**Task directions**
These records must be written out again exactly.

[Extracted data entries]
★ ★ ★ ★ ★
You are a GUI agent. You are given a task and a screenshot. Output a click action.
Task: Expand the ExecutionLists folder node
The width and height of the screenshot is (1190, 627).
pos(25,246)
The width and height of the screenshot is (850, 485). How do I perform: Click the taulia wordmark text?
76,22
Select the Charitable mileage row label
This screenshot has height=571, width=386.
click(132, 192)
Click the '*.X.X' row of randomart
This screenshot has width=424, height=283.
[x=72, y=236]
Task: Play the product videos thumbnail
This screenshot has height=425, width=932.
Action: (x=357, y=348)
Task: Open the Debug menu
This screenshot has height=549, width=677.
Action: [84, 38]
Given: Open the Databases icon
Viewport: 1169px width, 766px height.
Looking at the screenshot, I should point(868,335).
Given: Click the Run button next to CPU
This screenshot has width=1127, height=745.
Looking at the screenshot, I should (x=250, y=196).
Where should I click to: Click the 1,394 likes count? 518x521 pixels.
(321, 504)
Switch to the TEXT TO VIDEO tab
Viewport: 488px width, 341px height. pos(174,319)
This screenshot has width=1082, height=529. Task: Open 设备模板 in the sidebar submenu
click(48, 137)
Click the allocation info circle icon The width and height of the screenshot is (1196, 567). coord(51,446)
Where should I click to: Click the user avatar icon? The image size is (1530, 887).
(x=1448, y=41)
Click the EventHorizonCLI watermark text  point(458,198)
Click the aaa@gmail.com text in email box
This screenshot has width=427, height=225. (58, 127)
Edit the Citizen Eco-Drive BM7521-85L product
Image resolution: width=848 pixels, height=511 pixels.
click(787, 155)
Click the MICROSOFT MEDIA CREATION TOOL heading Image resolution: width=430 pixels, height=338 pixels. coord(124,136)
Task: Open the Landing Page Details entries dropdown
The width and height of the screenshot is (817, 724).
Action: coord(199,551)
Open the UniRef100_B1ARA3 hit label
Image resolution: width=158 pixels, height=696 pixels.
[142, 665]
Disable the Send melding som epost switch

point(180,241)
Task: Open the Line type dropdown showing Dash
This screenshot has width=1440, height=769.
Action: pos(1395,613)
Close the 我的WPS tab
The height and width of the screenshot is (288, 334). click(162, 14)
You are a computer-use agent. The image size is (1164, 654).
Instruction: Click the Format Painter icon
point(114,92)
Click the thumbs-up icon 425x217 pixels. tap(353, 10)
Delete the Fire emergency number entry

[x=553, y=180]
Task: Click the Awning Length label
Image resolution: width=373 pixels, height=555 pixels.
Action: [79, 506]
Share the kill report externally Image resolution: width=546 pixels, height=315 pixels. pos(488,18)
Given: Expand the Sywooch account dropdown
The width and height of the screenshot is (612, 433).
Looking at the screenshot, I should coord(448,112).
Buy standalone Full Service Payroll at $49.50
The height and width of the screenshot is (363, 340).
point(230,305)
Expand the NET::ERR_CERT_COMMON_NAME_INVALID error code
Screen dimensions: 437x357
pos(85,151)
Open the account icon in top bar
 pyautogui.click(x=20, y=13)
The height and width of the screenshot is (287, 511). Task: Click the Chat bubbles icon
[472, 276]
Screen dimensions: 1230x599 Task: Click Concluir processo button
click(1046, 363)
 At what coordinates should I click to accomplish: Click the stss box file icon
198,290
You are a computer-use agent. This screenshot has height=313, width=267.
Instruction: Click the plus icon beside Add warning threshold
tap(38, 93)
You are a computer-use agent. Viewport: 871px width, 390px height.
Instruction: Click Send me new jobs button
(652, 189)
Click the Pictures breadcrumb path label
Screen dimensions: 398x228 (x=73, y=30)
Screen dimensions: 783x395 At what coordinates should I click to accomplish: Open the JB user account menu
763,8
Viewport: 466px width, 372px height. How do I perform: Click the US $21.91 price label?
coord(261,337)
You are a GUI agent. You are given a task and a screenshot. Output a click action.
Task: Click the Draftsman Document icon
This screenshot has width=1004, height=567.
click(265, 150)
★ ★ ★ ★ ★
**Task result**
You are a GUI agent. You are given a task and a screenshot. Output a click action.
Task: Expand the ExecutionLists folder node
The width and height of the screenshot is (1190, 627).
pos(25,246)
The width and height of the screenshot is (850, 485). How do I perform: Click the taulia wordmark text?
76,22
Select the Charitable mileage row label
This screenshot has height=571, width=386.
click(132, 192)
Click the '*.X.X' row of randomart
This screenshot has width=424, height=283.
[x=72, y=236]
Task: Play the product videos thumbnail
This screenshot has height=425, width=932.
Action: (x=357, y=348)
Task: Open the Debug menu
This screenshot has height=549, width=677.
Action: [84, 38]
Given: Open the Databases icon
Viewport: 1169px width, 766px height.
Looking at the screenshot, I should point(868,335).
Given: Click the Run button next to CPU
This screenshot has width=1127, height=745.
Looking at the screenshot, I should (x=250, y=196).
Where should I click to: Click the 1,394 likes count? 518x521 pixels.
(321, 504)
Switch to the TEXT TO VIDEO tab
Viewport: 488px width, 341px height. pos(174,319)
This screenshot has width=1082, height=529. Task: Open 设备模板 in the sidebar submenu
click(48, 137)
Click the allocation info circle icon The width and height of the screenshot is (1196, 567). coord(51,446)
Where should I click to: Click the user avatar icon? The image size is (1530, 887).
(x=1448, y=41)
Click the EventHorizonCLI watermark text  point(458,198)
Click the aaa@gmail.com text in email box
This screenshot has width=427, height=225. (58, 127)
Edit the Citizen Eco-Drive BM7521-85L product
Image resolution: width=848 pixels, height=511 pixels.
click(787, 155)
Click the MICROSOFT MEDIA CREATION TOOL heading Image resolution: width=430 pixels, height=338 pixels. coord(124,136)
Task: Open the Landing Page Details entries dropdown
The width and height of the screenshot is (817, 724).
Action: coord(199,551)
Open the UniRef100_B1ARA3 hit label
Image resolution: width=158 pixels, height=696 pixels.
[142, 665]
Disable the Send melding som epost switch

point(180,241)
Task: Open the Line type dropdown showing Dash
This screenshot has width=1440, height=769.
Action: pos(1395,613)
Close the 我的WPS tab
The height and width of the screenshot is (288, 334). click(162, 14)
You are a computer-use agent. The image size is (1164, 654).
Instruction: Click the Format Painter icon
point(114,92)
Click the thumbs-up icon 425x217 pixels. tap(353, 10)
Delete the Fire emergency number entry

[x=553, y=180]
Task: Click the Awning Length label
Image resolution: width=373 pixels, height=555 pixels.
Action: [79, 506]
Share the kill report externally Image resolution: width=546 pixels, height=315 pixels. pos(488,18)
Given: Expand the Sywooch account dropdown
The width and height of the screenshot is (612, 433).
Looking at the screenshot, I should coord(448,112).
Buy standalone Full Service Payroll at $49.50
The height and width of the screenshot is (363, 340).
point(230,305)
Expand the NET::ERR_CERT_COMMON_NAME_INVALID error code
Screen dimensions: 437x357
pos(85,151)
Open the account icon in top bar
 pyautogui.click(x=20, y=13)
The height and width of the screenshot is (287, 511). Task: Click the Chat bubbles icon
[472, 276]
Screen dimensions: 1230x599 Task: Click Concluir processo button
click(1046, 363)
 At what coordinates should I click to accomplish: Click the stss box file icon
198,290
You are a computer-use agent. This screenshot has height=313, width=267.
Instruction: Click the plus icon beside Add warning threshold
tap(38, 93)
You are a computer-use agent. Viewport: 871px width, 390px height.
Instruction: Click Send me new jobs button
(652, 189)
Click the Pictures breadcrumb path label
Screen dimensions: 398x228 (x=73, y=30)
Screen dimensions: 783x395 At what coordinates should I click to accomplish: Open the JB user account menu
763,8
Viewport: 466px width, 372px height. How do I perform: Click the US $21.91 price label?
coord(261,337)
You are a GUI agent. You are given a task and a screenshot. Output a click action.
Task: Click the Draftsman Document icon
This screenshot has width=1004, height=567.
click(265, 150)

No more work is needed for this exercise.